ISLAMABAD: An international credit rating agency on Tuesday forecast that Pakistan’s national currency would depreciate further, exacerbating the imported inflationary pressure across the country in the days to come.
In its bid to revive a stalled $7 billion International Monetary Fund (IMF) loan program, Pakistan agreed to remove artificial controls from its exchange market. The rupee plummeted to a record 24-year low last week after foreign exchange companies removed the cap on the exchange rate.
The removal of the currency cap has been one of the principal demands of the IMF. Pakistan, with a staggering $3.6 billion in reserves barely enough to cover three weeks of imports, is actively seeking an IMF bailout program to avoid a balance-of-payments crisis.

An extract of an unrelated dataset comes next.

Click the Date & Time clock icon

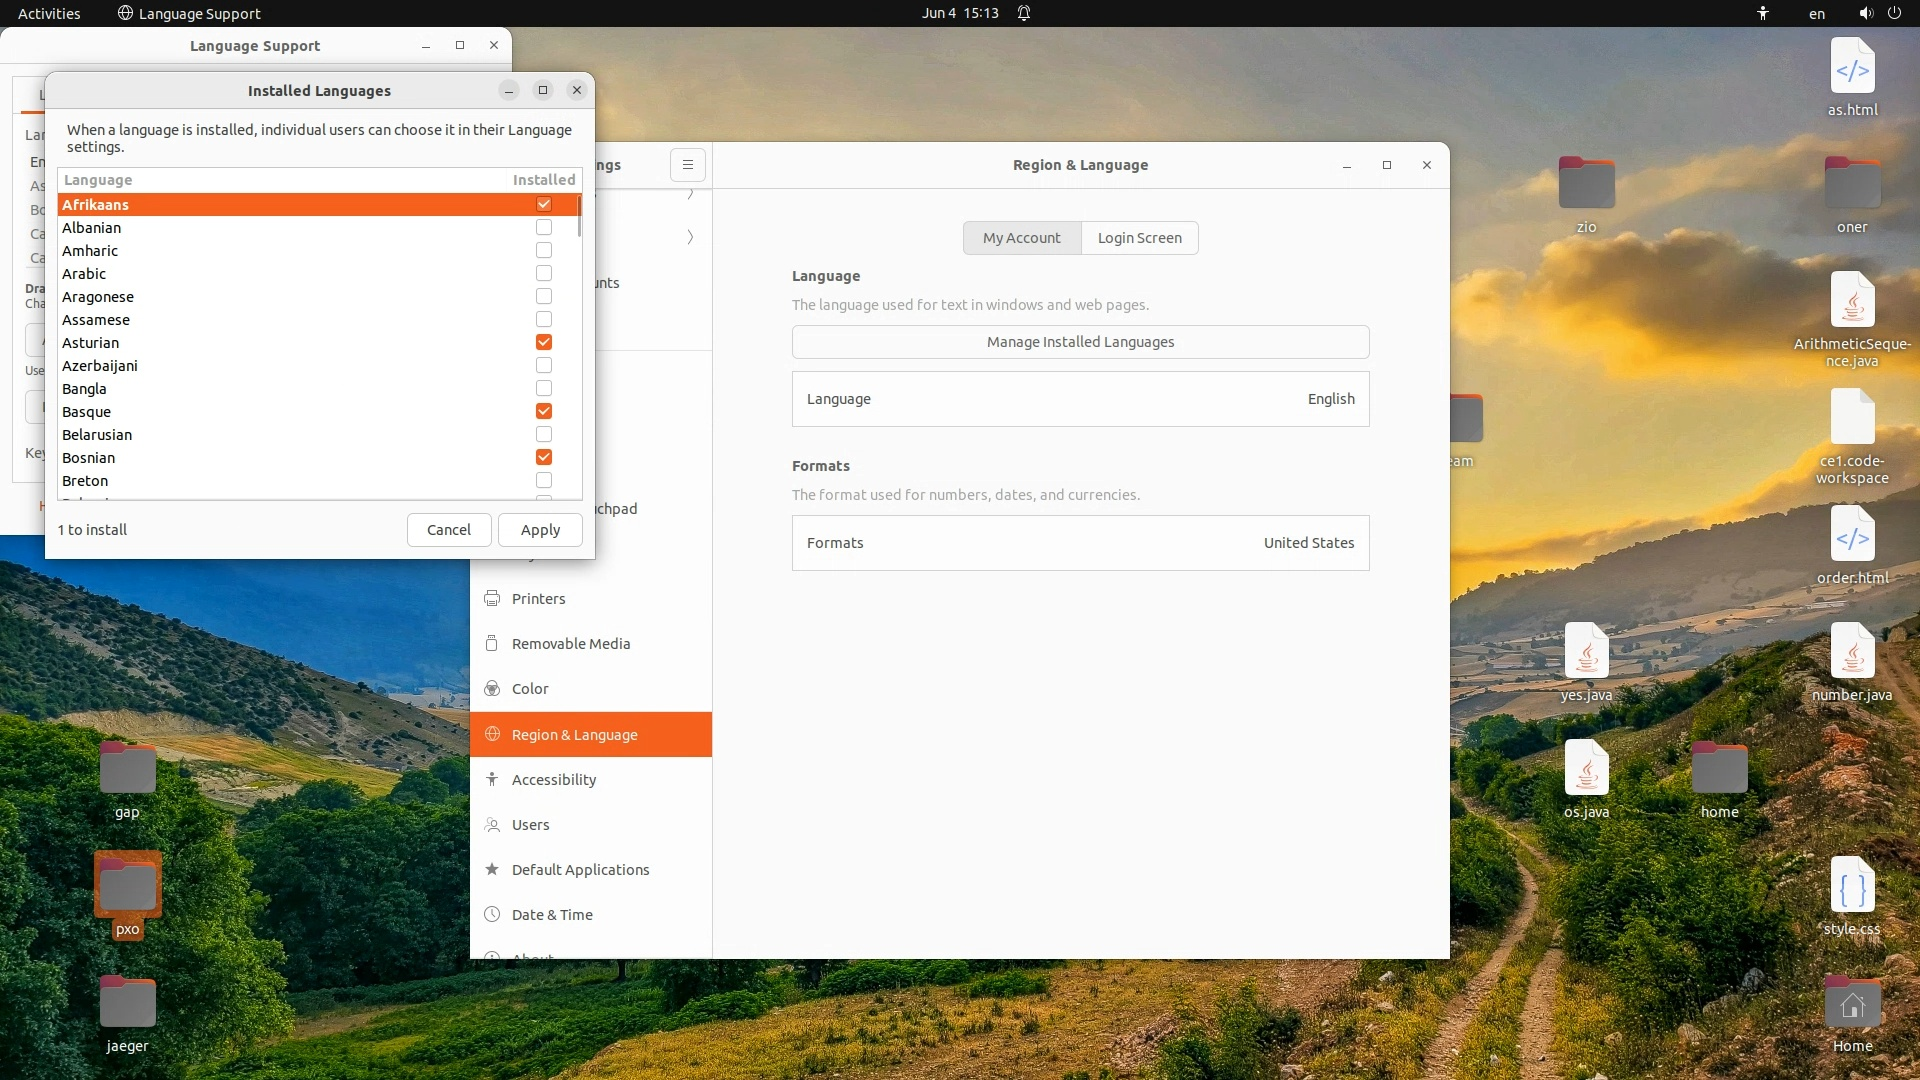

In its latest forecast for Pakistan, Fitch Ratings said its earlier forecast of the dollar rising to Rs248 is “now looking out of date.”
“We believe that the rupee’s weakness still has further to run, particularly with Pakistan’s balance of payments position likely to remain weak for several more months,” Fitch said.
The rating agency said currently there is “a considerable amount of uncertainty” at this juncture, adding that it is difficult to gauge the extent to which the latest rupee devaluation has caused investor confidence to dip.
It said a weakening rupee would also have broader economic implications in the near future. “In the near term, it could exacerbate imported inflationary pressure, and may eventually result in steeper policy rate hikes from the SOP,” Fitch added.
While it said that Pakistan’s economy was expected to contract by 0.3 percent in FY2022/23, the rupee’s devaluation would help Pakistan secure further disbursements from the IMF. Fitch said it would be “a positive for the longer-term outlook,” helping Islamabad ease its balance of payments strains.
An IMF mission is currently in Islamabad till February 9, 2023, to discuss the loan revival. The mission will examine Pakistan’s policies to restore domestic and external sustainability, including strengthening the country’s fiscal position with durable measures while supporting those affected by devastating floods last year.